▸ **Data extracts**
* * * * *

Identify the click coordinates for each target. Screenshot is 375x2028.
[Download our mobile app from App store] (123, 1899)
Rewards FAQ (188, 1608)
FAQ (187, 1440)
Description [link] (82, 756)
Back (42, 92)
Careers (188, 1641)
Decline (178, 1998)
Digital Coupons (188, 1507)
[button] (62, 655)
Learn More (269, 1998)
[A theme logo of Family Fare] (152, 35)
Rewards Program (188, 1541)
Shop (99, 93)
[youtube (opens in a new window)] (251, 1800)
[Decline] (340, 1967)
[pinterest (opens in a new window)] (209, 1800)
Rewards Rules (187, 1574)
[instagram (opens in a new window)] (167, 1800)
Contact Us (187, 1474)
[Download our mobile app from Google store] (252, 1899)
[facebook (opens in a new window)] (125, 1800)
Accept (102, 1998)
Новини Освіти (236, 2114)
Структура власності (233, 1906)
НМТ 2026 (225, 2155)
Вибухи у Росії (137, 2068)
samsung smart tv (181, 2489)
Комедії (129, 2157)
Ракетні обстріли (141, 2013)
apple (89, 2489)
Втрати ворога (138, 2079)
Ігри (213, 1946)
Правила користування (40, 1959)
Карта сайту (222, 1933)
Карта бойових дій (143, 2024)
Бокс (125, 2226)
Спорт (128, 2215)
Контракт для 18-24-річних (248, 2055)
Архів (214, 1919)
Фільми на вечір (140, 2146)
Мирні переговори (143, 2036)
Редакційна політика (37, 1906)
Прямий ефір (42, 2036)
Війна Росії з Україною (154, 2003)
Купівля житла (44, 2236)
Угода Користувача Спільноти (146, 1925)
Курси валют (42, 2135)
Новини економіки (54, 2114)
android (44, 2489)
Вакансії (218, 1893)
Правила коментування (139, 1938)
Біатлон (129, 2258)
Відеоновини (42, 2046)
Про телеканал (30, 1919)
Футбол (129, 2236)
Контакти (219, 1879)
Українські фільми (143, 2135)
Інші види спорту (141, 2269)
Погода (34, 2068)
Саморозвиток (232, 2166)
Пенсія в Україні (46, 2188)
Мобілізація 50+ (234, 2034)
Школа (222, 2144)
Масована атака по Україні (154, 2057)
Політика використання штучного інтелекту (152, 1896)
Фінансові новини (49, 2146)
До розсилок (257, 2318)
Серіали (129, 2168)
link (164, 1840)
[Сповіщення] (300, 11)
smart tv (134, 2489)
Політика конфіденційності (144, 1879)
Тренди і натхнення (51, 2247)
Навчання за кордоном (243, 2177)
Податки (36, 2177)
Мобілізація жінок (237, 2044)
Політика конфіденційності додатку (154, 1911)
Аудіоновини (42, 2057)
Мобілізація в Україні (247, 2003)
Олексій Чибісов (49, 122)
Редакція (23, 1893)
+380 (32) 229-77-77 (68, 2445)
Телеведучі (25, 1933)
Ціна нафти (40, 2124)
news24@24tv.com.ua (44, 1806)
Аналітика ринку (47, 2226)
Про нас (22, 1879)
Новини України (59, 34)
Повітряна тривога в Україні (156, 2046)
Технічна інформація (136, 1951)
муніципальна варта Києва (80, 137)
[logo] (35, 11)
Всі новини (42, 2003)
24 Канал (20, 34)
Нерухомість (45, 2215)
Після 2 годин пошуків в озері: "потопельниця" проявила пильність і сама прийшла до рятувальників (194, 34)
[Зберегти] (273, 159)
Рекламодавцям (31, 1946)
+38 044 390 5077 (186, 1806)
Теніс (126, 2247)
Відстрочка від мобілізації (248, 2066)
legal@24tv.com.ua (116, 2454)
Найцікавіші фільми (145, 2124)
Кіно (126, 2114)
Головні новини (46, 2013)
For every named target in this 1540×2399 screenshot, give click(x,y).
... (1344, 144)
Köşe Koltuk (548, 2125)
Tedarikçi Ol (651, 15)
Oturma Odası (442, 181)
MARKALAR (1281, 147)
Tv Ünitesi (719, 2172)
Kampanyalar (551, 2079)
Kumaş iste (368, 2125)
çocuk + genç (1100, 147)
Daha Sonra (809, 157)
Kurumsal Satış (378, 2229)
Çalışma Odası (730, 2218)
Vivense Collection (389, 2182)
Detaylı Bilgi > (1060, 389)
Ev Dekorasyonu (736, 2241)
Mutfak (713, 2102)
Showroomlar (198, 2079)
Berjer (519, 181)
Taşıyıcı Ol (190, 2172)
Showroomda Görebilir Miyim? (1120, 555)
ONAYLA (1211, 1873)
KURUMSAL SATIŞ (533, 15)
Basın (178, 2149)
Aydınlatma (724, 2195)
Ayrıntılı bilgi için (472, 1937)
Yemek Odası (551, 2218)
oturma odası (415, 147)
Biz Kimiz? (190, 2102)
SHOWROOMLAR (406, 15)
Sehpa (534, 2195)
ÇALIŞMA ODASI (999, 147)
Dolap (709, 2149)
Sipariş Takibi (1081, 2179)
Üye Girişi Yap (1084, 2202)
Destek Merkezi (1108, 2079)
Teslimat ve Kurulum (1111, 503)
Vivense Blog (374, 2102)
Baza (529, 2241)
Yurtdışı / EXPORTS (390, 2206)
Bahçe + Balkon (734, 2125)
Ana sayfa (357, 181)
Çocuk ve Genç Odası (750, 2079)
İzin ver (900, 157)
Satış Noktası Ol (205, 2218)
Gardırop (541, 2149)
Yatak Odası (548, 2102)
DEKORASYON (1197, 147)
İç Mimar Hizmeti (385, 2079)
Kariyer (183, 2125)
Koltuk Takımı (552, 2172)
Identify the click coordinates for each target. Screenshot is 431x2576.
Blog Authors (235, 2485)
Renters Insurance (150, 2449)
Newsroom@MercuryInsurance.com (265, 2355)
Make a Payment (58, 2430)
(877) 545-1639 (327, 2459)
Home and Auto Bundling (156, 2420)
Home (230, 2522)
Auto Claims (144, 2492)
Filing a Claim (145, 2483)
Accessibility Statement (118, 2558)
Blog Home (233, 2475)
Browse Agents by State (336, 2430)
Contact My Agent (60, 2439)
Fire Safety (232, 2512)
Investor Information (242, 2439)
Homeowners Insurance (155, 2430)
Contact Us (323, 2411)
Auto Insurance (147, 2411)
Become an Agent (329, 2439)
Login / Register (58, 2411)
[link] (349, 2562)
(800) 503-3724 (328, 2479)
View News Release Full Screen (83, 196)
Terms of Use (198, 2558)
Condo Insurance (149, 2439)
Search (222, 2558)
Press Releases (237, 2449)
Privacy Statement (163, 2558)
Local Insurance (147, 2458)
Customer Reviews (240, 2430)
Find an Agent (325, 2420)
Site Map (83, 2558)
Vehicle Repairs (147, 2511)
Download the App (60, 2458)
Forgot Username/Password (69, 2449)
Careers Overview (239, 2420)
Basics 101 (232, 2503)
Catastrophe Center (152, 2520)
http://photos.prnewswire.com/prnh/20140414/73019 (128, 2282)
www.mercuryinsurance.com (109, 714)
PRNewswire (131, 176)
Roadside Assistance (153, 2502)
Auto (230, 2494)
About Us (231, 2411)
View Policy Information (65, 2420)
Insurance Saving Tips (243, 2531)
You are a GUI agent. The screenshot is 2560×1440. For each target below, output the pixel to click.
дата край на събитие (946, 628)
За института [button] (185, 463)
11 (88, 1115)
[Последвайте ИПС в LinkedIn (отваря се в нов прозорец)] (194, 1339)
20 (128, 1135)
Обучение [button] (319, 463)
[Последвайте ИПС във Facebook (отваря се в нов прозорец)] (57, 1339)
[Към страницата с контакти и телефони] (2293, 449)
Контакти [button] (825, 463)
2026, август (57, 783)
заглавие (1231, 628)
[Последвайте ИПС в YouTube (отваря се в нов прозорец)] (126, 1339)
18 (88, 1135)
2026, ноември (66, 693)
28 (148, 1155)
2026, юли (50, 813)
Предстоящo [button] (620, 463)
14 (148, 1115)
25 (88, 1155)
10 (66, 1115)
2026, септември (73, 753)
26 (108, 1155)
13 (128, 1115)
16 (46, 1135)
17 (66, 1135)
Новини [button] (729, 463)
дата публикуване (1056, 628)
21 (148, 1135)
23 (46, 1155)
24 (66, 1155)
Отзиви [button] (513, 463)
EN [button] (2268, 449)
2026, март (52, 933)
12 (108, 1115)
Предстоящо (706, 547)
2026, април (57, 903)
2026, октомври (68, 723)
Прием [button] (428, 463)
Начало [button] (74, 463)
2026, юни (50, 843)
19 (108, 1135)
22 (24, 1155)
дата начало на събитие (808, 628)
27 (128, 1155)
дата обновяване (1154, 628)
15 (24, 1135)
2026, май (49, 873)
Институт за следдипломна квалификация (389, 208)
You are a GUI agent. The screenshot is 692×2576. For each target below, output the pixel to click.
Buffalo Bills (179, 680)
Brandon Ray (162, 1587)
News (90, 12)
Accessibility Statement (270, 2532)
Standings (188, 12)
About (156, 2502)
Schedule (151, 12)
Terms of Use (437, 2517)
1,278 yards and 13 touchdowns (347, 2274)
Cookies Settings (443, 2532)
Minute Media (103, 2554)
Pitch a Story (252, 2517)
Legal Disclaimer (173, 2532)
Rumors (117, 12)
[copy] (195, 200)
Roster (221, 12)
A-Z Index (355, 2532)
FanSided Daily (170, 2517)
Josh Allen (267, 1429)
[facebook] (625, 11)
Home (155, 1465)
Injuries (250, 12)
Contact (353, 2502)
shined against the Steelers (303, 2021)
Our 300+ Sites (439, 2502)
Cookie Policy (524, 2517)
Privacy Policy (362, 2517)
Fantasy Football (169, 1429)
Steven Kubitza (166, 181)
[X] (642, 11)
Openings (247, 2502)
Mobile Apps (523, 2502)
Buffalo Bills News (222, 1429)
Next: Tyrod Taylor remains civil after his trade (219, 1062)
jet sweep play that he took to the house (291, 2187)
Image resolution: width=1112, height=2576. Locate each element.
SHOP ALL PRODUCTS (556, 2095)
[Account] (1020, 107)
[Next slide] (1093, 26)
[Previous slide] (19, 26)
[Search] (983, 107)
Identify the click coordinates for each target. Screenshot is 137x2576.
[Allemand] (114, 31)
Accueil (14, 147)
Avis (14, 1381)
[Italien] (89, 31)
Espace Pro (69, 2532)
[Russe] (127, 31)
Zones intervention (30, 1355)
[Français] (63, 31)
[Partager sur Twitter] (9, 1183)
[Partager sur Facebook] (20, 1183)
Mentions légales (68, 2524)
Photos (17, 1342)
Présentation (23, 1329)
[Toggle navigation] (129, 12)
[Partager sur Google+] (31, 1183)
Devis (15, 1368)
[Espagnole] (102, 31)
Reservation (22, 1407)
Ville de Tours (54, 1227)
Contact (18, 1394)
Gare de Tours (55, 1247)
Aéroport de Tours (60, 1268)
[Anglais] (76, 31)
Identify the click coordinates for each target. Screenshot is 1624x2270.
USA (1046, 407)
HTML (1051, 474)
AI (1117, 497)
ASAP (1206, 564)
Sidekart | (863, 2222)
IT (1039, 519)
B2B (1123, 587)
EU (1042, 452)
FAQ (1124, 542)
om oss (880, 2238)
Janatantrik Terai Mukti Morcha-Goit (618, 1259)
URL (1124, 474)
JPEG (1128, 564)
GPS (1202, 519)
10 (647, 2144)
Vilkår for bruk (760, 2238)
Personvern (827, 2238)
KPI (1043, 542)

* * * * *

▸ **Exercise objective**
Start with the line above that contains "Tedarikçi Ol (651, 15)" and end with the line that contains "Yemek Odası (551, 2218)". Write out those lines exactly, and only those.

▸ **Completed task**
Tedarikçi Ol (651, 15)
Oturma Odası (442, 181)
MARKALAR (1281, 147)
Tv Ünitesi (719, 2172)
Kampanyalar (551, 2079)
Kumaş iste (368, 2125)
çocuk + genç (1100, 147)
Daha Sonra (809, 157)
Kurumsal Satış (378, 2229)
Çalışma Odası (730, 2218)
Vivense Collection (389, 2182)
Detaylı Bilgi > (1060, 389)
Ev Dekorasyonu (736, 2241)
Mutfak (713, 2102)
Showroomlar (198, 2079)
Berjer (519, 181)
Taşıyıcı Ol (190, 2172)
Showroomda Görebilir Miyim? (1120, 555)
ONAYLA (1211, 1873)
KURUMSAL SATIŞ (533, 15)
Basın (178, 2149)
Aydınlatma (724, 2195)
Ayrıntılı bilgi için (472, 1937)
Yemek Odası (551, 2218)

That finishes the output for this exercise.